§ MATERIALS PROVIDED:
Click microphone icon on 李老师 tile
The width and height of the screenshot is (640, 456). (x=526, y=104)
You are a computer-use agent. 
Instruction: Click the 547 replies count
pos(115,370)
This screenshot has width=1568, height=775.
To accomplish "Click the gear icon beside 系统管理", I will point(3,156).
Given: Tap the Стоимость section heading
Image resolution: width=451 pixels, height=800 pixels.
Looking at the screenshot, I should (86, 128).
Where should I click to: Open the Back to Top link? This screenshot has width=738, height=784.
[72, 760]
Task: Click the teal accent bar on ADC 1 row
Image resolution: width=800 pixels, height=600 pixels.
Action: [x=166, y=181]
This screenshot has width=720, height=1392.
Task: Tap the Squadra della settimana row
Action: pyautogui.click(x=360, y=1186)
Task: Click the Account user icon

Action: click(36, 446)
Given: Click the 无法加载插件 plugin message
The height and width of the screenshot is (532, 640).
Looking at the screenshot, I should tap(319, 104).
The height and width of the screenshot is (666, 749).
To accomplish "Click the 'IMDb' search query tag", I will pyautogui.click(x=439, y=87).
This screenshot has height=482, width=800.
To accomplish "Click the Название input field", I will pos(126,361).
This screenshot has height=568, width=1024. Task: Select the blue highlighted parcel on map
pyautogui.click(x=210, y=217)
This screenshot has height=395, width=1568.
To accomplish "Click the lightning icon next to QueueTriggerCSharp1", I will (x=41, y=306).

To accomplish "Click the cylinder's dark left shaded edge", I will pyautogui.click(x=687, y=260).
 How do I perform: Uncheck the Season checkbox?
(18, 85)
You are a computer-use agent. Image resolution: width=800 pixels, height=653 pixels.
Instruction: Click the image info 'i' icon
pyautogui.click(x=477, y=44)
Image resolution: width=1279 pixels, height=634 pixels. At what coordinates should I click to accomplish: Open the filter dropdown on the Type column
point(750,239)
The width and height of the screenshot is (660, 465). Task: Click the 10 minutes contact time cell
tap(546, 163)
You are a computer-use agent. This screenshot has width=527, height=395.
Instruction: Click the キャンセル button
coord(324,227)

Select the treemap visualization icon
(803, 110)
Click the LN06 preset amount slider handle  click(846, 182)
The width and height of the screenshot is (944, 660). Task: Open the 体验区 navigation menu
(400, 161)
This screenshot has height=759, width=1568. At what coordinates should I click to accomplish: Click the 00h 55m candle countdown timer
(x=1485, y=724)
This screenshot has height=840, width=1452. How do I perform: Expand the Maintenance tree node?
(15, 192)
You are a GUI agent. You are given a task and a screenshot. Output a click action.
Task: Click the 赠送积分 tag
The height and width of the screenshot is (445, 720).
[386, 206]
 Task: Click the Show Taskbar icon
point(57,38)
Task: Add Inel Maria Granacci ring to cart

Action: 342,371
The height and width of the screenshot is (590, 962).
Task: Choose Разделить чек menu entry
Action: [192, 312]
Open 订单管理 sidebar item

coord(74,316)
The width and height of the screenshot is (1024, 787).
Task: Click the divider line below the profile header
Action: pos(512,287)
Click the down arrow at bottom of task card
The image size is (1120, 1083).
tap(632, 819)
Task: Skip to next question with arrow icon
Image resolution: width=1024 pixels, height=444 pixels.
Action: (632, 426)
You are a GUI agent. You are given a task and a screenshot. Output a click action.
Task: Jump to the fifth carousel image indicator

§ THE PROBLEM: What are the lines above that hold the string "computer"? Copy them.

§ ANSWER:
You are a computer-use agent. 
You are a computer-use agent. Image resolution: width=800 pixels, height=653 pixels.
You are a computer-use agent. This screenshot has width=527, height=395.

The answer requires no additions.